= What this task involves =
Transcribe the entire listing exactly as it appears.

= Records provided =
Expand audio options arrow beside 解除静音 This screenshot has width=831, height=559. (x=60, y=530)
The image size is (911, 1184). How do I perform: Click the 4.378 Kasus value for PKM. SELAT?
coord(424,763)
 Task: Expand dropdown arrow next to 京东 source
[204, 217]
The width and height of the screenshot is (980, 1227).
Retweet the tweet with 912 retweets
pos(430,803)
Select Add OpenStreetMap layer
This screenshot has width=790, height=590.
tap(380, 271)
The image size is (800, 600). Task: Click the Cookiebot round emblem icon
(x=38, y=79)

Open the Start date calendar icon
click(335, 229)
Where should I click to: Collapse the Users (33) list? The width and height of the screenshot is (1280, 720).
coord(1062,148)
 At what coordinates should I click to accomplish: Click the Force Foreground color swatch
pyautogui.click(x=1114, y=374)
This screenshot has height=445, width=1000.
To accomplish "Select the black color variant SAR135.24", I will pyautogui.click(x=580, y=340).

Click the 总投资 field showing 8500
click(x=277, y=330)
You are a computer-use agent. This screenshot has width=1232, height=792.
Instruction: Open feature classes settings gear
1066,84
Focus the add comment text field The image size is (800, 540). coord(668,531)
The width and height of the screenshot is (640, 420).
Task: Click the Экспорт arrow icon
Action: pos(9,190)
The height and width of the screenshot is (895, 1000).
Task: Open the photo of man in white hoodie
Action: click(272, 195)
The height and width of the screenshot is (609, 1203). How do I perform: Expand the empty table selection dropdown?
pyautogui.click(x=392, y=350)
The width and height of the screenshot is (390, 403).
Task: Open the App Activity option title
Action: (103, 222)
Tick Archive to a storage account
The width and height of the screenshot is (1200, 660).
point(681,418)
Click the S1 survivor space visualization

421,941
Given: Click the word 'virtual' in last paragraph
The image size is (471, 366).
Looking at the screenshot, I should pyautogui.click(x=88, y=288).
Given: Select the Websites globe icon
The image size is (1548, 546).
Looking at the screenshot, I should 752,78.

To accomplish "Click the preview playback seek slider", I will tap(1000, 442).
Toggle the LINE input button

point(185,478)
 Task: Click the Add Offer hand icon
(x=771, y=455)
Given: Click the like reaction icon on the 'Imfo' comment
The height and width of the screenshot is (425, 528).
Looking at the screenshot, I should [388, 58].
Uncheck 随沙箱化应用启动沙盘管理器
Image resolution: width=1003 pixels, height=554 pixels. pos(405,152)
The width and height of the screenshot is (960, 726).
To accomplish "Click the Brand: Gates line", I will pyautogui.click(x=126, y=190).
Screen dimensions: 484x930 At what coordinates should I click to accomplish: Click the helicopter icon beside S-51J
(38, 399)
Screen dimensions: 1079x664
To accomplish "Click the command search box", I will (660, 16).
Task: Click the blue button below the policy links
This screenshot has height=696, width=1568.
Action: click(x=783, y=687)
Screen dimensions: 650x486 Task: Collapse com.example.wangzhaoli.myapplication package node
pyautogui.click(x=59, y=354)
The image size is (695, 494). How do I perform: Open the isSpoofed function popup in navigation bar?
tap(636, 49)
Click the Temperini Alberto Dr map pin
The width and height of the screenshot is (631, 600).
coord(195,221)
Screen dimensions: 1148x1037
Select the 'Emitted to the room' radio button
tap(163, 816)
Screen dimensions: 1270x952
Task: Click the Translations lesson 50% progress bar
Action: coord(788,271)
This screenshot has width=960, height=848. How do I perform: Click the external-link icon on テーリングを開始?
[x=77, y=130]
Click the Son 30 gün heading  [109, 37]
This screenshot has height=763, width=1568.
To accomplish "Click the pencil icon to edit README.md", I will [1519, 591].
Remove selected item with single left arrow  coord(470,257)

= Answer to the exercise =
Expand audio options arrow beside 解除静音 This screenshot has width=831, height=559. (x=60, y=530)
The image size is (911, 1184). How do I perform: Click the 4.378 Kasus value for PKM. SELAT?
coord(424,763)
 Task: Expand dropdown arrow next to 京东 source
[204, 217]
The width and height of the screenshot is (980, 1227).
Retweet the tweet with 912 retweets
pos(430,803)
Select Add OpenStreetMap layer
This screenshot has width=790, height=590.
tap(380, 271)
The image size is (800, 600). Task: Click the Cookiebot round emblem icon
(x=38, y=79)

Open the Start date calendar icon
click(335, 229)
Where should I click to: Collapse the Users (33) list? The width and height of the screenshot is (1280, 720).
coord(1062,148)
 At what coordinates should I click to accomplish: Click the Force Foreground color swatch
pyautogui.click(x=1114, y=374)
This screenshot has height=445, width=1000.
To accomplish "Select the black color variant SAR135.24", I will pyautogui.click(x=580, y=340).

Click the 总投资 field showing 8500
click(x=277, y=330)
You are a computer-use agent. This screenshot has width=1232, height=792.
Instruction: Open feature classes settings gear
1066,84
Focus the add comment text field The image size is (800, 540). coord(668,531)
The width and height of the screenshot is (640, 420).
Task: Click the Экспорт arrow icon
Action: pos(9,190)
The height and width of the screenshot is (895, 1000).
Task: Open the photo of man in white hoodie
Action: click(272, 195)
The height and width of the screenshot is (609, 1203). How do I perform: Expand the empty table selection dropdown?
pyautogui.click(x=392, y=350)
The width and height of the screenshot is (390, 403).
Task: Open the App Activity option title
Action: (103, 222)
Tick Archive to a storage account
The width and height of the screenshot is (1200, 660).
point(681,418)
Click the S1 survivor space visualization

421,941
Given: Click the word 'virtual' in last paragraph
The image size is (471, 366).
Looking at the screenshot, I should pyautogui.click(x=88, y=288).
Given: Select the Websites globe icon
The image size is (1548, 546).
Looking at the screenshot, I should 752,78.

To accomplish "Click the preview playback seek slider", I will tap(1000, 442).
Toggle the LINE input button

point(185,478)
 Task: Click the Add Offer hand icon
(x=771, y=455)
Given: Click the like reaction icon on the 'Imfo' comment
The height and width of the screenshot is (425, 528).
Looking at the screenshot, I should [388, 58].
Uncheck 随沙箱化应用启动沙盘管理器
Image resolution: width=1003 pixels, height=554 pixels. pos(405,152)
The width and height of the screenshot is (960, 726).
To accomplish "Click the Brand: Gates line", I will pyautogui.click(x=126, y=190).
Screen dimensions: 484x930 At what coordinates should I click to accomplish: Click the helicopter icon beside S-51J
(38, 399)
Screen dimensions: 1079x664
To accomplish "Click the command search box", I will (660, 16).
Task: Click the blue button below the policy links
This screenshot has height=696, width=1568.
Action: click(x=783, y=687)
Screen dimensions: 650x486 Task: Collapse com.example.wangzhaoli.myapplication package node
pyautogui.click(x=59, y=354)
The image size is (695, 494). How do I perform: Open the isSpoofed function popup in navigation bar?
tap(636, 49)
Click the Temperini Alberto Dr map pin
The width and height of the screenshot is (631, 600).
coord(195,221)
Screen dimensions: 1148x1037
Select the 'Emitted to the room' radio button
tap(163, 816)
Screen dimensions: 1270x952
Task: Click the Translations lesson 50% progress bar
Action: coord(788,271)
This screenshot has width=960, height=848. How do I perform: Click the external-link icon on テーリングを開始?
[x=77, y=130]
Click the Son 30 gün heading  [109, 37]
This screenshot has height=763, width=1568.
To accomplish "Click the pencil icon to edit README.md", I will [1519, 591].
Remove selected item with single left arrow  coord(470,257)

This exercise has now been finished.